Exercise: Only a number is wanted: how many lines in these records contain the word "title"?

-- Data records follows --

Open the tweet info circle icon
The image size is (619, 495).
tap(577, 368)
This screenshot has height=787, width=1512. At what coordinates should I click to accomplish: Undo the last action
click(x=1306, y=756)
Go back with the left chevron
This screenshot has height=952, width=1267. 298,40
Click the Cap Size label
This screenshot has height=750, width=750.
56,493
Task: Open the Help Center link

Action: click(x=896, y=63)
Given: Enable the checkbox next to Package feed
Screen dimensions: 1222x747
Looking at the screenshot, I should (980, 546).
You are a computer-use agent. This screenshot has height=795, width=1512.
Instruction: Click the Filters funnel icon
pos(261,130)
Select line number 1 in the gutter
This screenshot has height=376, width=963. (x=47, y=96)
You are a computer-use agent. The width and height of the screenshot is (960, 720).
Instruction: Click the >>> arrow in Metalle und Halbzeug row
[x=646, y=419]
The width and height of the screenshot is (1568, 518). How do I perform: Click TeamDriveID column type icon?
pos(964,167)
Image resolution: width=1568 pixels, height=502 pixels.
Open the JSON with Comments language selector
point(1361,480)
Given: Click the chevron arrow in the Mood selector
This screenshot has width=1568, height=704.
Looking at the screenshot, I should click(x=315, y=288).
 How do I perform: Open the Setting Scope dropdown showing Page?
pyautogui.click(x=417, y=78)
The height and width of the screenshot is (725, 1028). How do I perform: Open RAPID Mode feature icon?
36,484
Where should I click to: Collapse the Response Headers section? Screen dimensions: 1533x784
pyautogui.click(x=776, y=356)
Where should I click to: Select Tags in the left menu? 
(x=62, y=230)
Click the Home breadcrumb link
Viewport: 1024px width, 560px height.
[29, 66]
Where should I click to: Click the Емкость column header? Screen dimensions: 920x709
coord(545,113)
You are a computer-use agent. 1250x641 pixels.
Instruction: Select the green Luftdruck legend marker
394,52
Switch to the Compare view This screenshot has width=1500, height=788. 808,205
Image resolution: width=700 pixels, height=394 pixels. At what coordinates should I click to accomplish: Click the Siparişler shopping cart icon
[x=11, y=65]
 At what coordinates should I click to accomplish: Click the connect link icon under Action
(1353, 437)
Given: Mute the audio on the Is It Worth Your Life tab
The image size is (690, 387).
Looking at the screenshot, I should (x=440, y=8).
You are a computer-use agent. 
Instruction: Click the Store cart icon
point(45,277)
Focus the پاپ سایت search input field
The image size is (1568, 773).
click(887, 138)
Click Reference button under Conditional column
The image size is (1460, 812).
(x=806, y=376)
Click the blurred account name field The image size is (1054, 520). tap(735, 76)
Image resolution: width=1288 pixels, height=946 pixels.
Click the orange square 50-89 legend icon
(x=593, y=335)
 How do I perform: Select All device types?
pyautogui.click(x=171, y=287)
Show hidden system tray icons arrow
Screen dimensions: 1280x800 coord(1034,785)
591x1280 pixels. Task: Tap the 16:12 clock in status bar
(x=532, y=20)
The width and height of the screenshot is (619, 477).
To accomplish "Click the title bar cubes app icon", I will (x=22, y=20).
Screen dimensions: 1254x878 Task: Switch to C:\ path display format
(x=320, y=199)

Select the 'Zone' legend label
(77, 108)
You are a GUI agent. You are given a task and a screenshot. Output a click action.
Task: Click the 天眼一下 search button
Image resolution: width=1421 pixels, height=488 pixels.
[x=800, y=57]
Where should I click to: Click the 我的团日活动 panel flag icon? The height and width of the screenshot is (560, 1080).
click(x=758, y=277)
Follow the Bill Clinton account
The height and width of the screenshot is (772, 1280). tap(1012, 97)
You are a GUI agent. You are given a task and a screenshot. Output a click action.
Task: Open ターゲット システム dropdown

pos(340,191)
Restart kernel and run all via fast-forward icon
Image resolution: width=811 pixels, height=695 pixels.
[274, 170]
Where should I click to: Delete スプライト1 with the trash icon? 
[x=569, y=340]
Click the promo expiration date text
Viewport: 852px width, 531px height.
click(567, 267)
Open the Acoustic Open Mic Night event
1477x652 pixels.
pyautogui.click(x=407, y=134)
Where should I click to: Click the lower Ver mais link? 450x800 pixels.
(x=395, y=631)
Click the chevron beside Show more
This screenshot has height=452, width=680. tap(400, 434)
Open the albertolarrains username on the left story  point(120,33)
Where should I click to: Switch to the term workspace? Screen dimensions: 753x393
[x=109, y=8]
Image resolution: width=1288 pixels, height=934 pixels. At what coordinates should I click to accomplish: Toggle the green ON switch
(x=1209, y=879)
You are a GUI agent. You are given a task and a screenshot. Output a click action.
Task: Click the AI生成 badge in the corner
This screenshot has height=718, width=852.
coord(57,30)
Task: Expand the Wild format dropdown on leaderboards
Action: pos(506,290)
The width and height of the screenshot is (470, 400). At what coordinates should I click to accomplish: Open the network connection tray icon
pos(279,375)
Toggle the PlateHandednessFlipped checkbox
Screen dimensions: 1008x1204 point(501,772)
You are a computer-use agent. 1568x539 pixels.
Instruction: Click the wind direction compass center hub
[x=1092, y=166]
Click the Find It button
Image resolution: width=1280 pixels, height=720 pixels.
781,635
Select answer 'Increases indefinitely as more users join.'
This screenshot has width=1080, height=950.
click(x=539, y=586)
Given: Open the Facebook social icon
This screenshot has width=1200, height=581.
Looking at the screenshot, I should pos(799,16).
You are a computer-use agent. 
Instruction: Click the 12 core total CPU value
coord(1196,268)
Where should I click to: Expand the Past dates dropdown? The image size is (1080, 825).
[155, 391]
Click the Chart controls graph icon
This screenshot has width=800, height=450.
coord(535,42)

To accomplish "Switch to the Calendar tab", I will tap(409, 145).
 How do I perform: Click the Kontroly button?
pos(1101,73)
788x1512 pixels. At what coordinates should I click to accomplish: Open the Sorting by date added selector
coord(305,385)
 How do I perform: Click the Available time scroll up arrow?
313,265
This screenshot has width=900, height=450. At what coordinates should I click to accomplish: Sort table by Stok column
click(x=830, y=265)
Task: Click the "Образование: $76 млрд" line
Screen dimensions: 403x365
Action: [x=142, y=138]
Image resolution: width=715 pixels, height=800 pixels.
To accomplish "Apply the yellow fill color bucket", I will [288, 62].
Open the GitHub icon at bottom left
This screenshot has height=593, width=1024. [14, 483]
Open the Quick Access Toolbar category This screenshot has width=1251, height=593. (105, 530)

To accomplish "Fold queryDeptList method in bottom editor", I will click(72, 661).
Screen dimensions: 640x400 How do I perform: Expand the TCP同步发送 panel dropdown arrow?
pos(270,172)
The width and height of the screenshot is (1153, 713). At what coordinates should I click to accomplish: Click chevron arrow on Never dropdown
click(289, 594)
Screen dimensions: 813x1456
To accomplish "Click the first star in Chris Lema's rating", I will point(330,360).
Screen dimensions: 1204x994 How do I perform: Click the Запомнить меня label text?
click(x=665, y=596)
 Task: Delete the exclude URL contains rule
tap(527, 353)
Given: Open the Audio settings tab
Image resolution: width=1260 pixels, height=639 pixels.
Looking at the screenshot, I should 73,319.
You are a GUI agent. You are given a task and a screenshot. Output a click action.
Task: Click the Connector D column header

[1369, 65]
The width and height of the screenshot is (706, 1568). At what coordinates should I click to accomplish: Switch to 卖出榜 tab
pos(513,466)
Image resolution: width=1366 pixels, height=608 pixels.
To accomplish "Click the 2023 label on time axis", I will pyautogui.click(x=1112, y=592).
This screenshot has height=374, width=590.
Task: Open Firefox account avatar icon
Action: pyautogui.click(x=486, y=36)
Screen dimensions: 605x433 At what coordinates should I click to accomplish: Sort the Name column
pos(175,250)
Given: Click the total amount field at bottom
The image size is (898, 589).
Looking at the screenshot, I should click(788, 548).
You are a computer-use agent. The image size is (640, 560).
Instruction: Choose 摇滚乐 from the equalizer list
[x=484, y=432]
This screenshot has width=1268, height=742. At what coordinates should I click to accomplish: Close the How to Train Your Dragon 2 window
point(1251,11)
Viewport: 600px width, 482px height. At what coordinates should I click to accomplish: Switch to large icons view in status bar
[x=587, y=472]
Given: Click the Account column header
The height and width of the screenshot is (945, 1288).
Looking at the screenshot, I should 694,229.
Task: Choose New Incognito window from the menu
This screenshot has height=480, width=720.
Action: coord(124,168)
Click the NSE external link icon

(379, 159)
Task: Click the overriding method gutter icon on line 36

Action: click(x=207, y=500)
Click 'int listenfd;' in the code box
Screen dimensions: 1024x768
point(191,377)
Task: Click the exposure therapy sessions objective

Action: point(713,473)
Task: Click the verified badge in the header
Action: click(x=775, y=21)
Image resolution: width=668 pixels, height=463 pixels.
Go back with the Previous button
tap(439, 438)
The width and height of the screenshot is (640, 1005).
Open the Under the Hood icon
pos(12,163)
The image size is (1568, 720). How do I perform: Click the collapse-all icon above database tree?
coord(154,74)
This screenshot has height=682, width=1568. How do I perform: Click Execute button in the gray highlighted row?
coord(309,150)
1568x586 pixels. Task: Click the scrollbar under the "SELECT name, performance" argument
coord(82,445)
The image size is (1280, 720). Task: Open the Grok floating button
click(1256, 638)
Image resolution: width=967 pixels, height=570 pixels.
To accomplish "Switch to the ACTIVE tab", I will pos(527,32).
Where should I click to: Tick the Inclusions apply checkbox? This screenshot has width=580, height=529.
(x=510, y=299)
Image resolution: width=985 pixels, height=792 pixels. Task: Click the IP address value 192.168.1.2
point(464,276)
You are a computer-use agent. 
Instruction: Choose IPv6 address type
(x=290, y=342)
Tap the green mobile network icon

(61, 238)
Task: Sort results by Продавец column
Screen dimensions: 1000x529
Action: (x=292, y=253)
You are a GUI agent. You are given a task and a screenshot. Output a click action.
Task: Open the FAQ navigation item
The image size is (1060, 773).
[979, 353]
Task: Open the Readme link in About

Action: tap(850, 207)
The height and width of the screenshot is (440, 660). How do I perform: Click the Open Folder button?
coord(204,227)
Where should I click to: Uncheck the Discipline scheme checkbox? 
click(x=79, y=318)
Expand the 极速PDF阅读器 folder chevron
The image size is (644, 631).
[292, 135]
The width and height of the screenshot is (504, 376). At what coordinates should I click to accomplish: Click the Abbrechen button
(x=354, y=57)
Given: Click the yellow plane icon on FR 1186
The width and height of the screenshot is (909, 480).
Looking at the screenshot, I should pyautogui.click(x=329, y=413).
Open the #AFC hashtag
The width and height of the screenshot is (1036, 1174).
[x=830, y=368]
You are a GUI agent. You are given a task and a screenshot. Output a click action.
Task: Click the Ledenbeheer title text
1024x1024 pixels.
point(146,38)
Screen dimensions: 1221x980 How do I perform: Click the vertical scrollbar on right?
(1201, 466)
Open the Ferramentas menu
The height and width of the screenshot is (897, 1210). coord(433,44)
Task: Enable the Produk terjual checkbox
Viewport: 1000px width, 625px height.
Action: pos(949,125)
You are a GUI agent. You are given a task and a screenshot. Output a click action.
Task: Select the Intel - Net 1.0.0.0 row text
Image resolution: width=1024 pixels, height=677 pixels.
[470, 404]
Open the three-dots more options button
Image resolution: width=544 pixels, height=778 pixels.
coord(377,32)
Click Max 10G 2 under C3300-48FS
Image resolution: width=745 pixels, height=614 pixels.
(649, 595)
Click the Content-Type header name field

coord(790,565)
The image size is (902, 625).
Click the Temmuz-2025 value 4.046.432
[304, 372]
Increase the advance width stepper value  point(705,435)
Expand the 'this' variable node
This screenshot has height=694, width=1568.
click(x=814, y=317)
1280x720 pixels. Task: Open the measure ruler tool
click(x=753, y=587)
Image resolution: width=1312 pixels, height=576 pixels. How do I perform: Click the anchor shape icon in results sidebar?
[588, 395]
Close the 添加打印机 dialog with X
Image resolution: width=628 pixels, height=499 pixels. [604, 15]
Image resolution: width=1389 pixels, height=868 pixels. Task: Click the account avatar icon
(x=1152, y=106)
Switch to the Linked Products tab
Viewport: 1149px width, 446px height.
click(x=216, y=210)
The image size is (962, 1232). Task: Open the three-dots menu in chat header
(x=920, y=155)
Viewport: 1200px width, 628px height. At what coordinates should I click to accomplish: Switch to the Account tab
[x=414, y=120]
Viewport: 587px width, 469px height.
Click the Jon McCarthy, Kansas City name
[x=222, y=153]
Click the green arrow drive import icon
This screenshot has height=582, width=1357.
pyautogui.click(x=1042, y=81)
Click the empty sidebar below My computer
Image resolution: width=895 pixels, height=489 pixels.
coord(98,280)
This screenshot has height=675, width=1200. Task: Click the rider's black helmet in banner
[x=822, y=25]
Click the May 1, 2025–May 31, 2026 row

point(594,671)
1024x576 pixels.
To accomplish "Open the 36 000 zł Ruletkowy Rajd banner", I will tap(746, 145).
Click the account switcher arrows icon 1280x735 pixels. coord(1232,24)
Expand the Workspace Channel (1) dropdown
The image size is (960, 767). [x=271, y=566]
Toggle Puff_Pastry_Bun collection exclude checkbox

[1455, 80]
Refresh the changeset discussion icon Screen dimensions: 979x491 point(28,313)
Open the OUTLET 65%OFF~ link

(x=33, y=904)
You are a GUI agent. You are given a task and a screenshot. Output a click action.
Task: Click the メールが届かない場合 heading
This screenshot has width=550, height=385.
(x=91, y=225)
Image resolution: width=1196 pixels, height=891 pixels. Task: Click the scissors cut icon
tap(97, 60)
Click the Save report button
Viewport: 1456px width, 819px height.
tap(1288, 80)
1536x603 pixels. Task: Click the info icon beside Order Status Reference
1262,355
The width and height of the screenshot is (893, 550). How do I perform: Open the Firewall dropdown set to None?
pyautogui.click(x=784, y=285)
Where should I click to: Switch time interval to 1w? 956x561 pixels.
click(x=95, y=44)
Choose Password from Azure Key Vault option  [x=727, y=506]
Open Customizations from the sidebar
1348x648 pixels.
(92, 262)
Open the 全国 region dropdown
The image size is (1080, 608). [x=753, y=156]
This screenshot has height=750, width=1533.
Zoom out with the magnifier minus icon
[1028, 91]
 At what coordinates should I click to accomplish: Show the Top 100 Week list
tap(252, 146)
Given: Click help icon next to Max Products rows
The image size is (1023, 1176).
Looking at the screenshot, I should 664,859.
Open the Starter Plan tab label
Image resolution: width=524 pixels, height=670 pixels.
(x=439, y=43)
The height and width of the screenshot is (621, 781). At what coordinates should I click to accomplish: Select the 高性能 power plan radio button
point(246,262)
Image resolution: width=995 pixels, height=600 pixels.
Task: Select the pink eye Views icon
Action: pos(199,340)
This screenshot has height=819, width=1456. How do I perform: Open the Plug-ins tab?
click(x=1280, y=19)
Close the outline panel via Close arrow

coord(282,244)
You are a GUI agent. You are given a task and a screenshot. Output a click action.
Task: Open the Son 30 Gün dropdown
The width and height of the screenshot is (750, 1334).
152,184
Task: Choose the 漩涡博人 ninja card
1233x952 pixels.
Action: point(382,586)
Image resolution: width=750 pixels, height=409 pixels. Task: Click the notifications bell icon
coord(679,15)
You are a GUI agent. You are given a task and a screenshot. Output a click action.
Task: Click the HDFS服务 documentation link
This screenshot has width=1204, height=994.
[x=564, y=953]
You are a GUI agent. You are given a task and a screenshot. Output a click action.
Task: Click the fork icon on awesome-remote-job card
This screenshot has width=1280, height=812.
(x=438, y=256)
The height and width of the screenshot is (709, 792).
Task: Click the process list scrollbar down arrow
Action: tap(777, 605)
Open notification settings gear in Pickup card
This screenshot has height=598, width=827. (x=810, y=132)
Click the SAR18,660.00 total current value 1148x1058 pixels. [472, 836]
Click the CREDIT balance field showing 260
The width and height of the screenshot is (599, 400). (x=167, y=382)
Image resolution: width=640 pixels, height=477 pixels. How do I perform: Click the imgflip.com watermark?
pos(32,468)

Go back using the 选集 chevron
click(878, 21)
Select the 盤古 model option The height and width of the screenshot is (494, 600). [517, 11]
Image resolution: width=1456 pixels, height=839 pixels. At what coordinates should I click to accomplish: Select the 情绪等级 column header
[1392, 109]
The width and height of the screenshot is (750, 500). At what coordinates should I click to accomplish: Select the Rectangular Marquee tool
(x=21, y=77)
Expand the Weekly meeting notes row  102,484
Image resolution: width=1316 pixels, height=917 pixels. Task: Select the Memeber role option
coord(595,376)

-- Data records concluded --

Finished task: 2